**PROBLEM REQUIREMENTS**
In the third paragraph of the wire organizer text below, which begins "Each ground wire receiving passage 26 is of a channel shape," list every distinct reference numeral together with the part it labels.

**SELECTED TEXT**
::::::::

Each of the signal wire receiving passages 22 is constructed to receive a signal wire 2 of at least one electrical cable 1 across the base 17. Each insulative sleeve 23 that receives a signal wire 2 surrounds the signal wire 2 concentrically, comprising a coaxial construction. Forward open ends 25 of the signal wire receiving passages 22 are in superposed alignment with the contact receiving passages 18. The signal wire 2 projects beyond an open end of the passage 22. Each of the signal wire receiving passages 22 that receives a signal wire 2 superposes the signal wire 2 over one of the contacts 9 for joined connection of the signal wire 2 to the contact 9, FIG. 3. For example, the signal wire 2 is joined to the contact 9 by a welding operation or by a soldering operation.
Ground wire receiving passages 26 of the wire organizer 16 cross the base 17 between adjacent insulative sleeves 23. The ground wire receiving passages 26 are aligned with the ground bus 10 projecting rearwardly of the housing 13 of the electrical connector assembly 6. Each of the ground wire receiving passages 26 are constructed to receive a ground wire 5. Each of the ground wire receiving passages 26 that receives a ground wire 5 of at least one electrical cable 1 superposes the ground wire 5 with the ground bus 10 for joined connection.
Each ground wire receiving passage 26 is of a channel shape that is different from the shape of the insulative sleeves 24. The ground wire receiving passages 26 are shape-coded to distinguish them from the signal wire receiving passages 22, to avoid a mistake of assembling a signal wire 2 along a ground wire receiving passage 26. Each of the adjacent insulating sleeves 24 comprises a projecting rib 27 that juts into a ground wire receiving passage 26. The rib 27 is constructed to grip a ground wire 5 with an interference fit to secure the cable 1, and to attach the wire organizer 16 to the cable 1.

::::::::

**DATA SHOWN**

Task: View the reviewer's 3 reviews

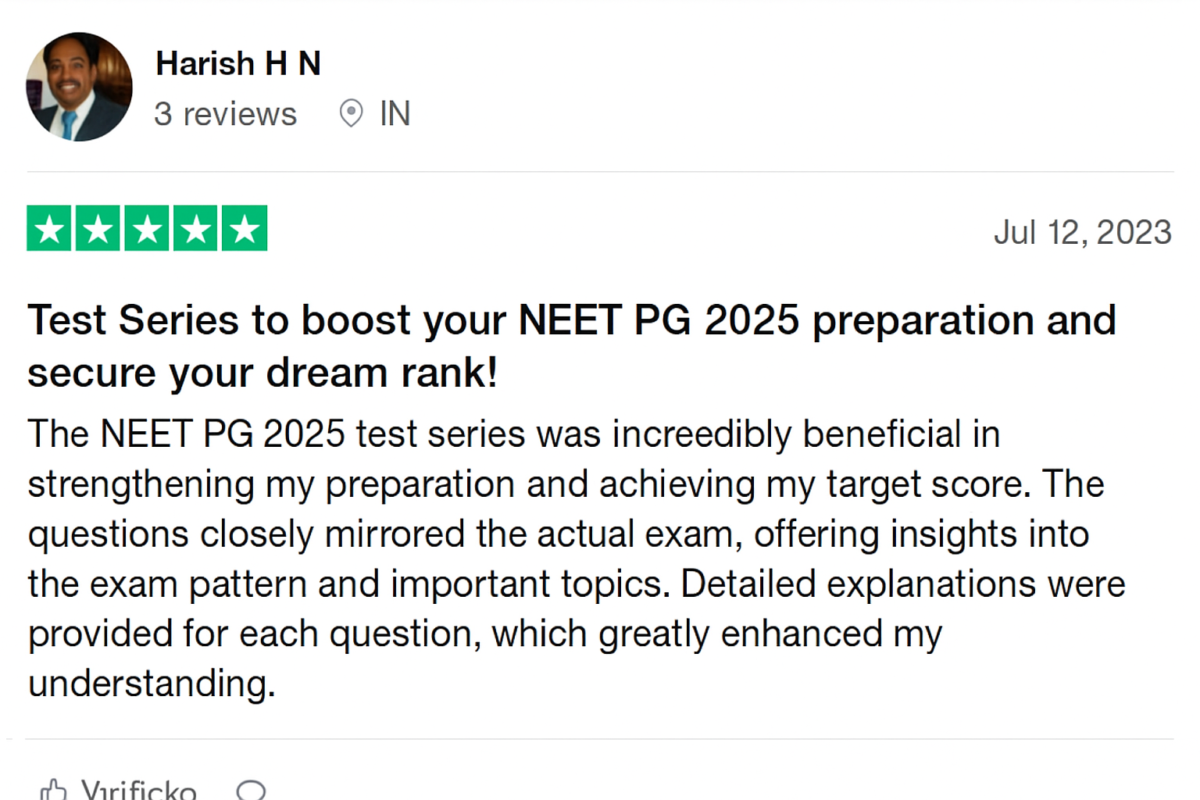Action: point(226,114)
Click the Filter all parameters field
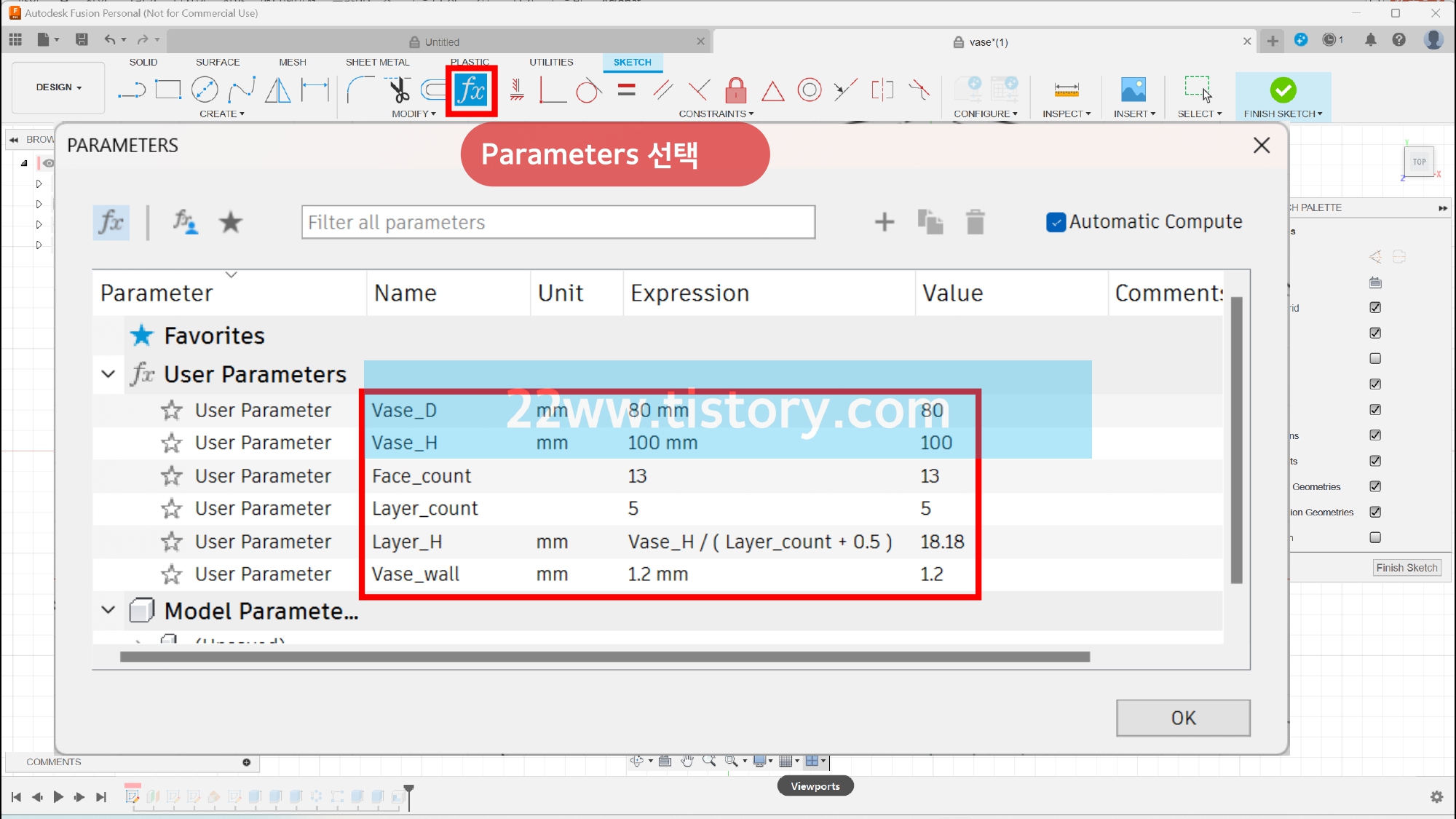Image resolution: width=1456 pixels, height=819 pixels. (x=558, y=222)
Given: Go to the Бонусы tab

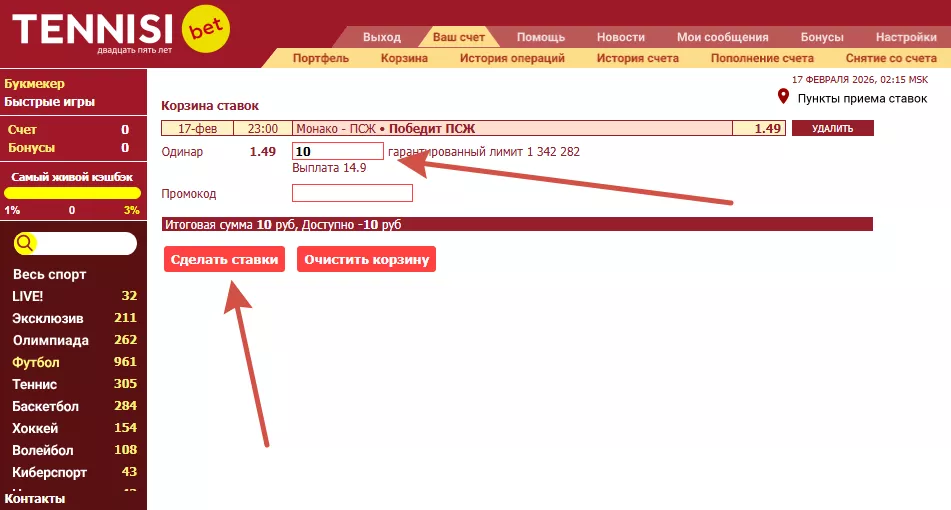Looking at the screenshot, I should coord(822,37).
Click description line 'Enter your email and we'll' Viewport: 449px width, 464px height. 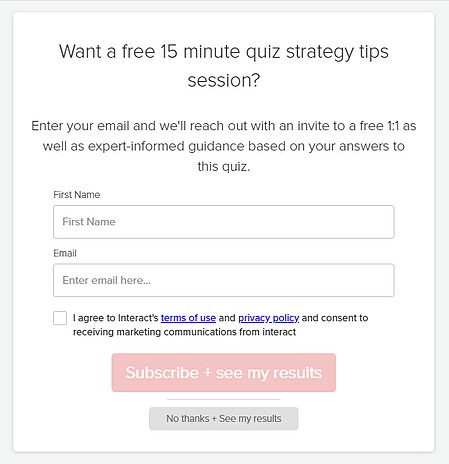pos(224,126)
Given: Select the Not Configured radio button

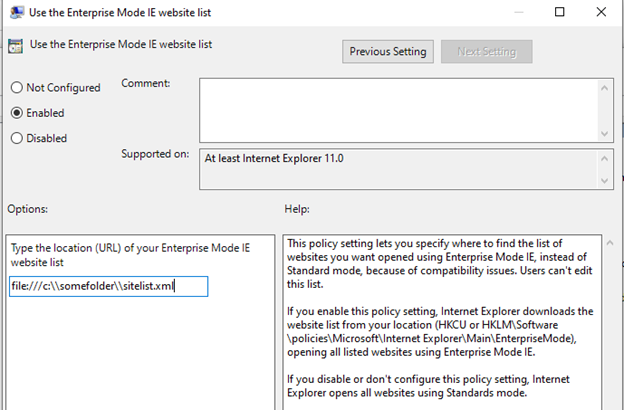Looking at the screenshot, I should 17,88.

::::::::

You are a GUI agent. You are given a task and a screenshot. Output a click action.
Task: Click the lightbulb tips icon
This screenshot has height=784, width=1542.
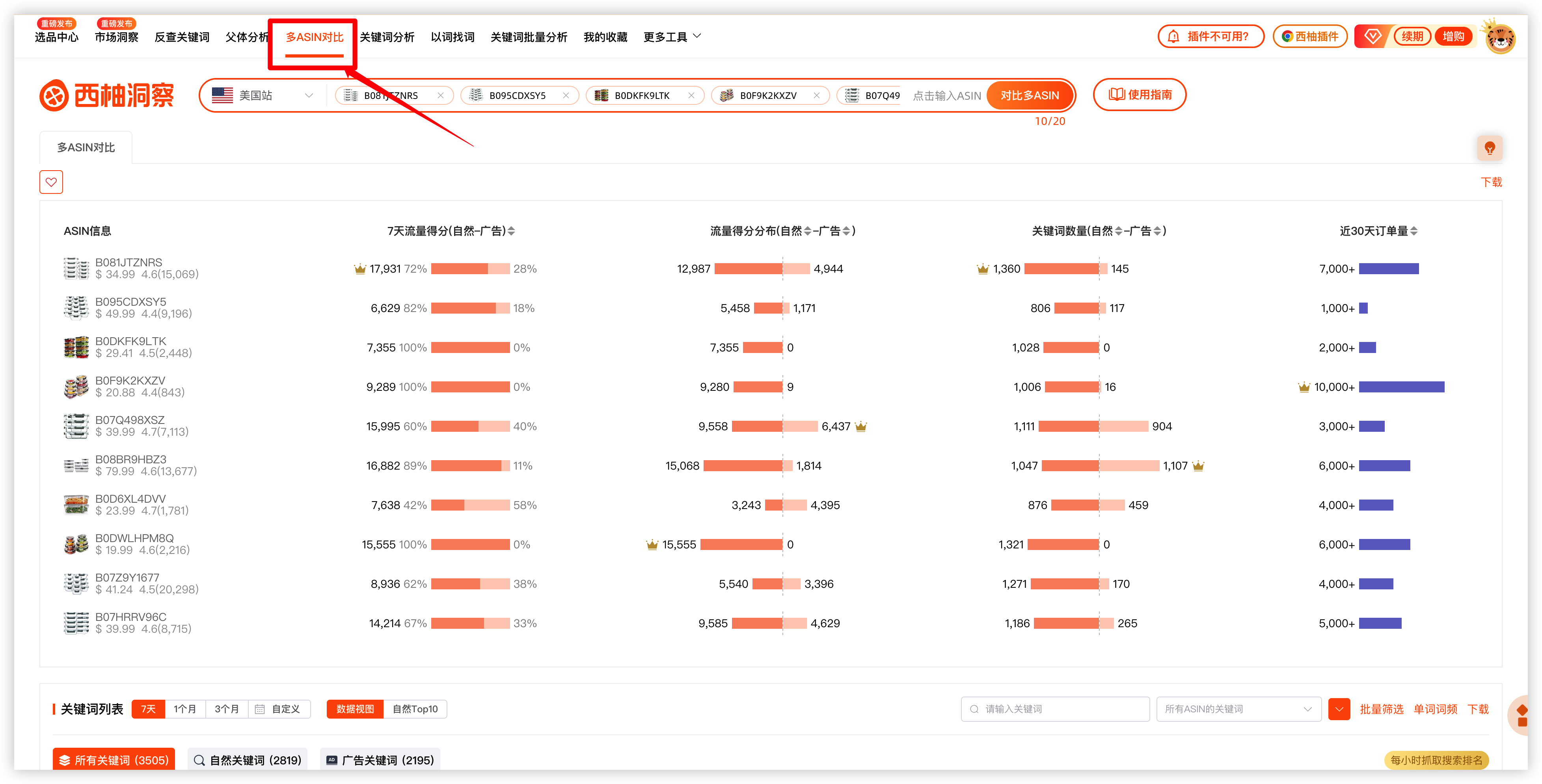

::::::::

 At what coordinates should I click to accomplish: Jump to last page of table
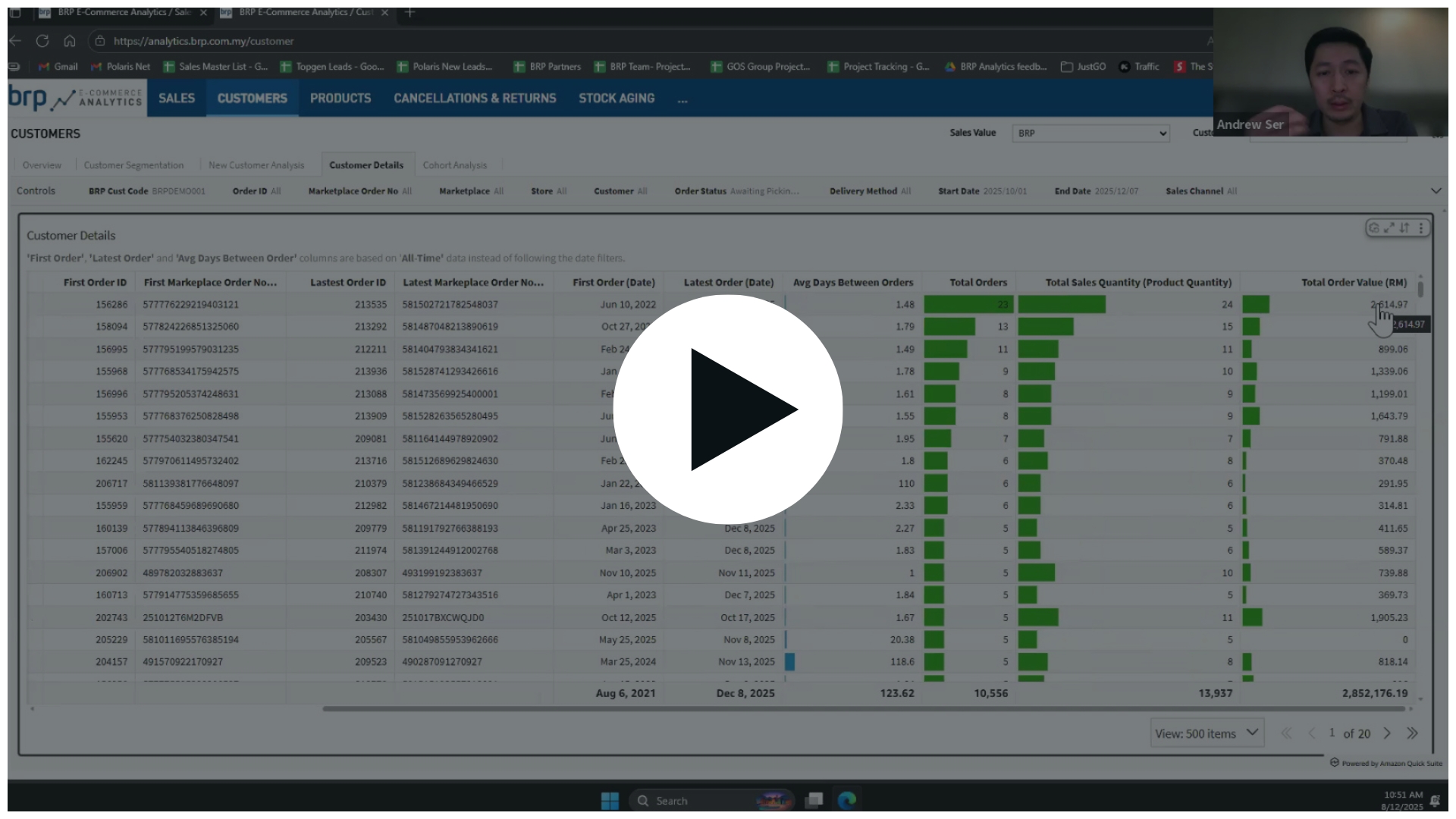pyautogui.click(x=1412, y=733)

::::::::

**FINAL RESULT**
- 26: ground wire receiving passage
- 24: insulative (insulating) sleeves
- 22: signal wire receiving passages
- 2: signal wire
- 27: projecting rib
- 5: ground wire
- 1: cable
- 16: wire organizer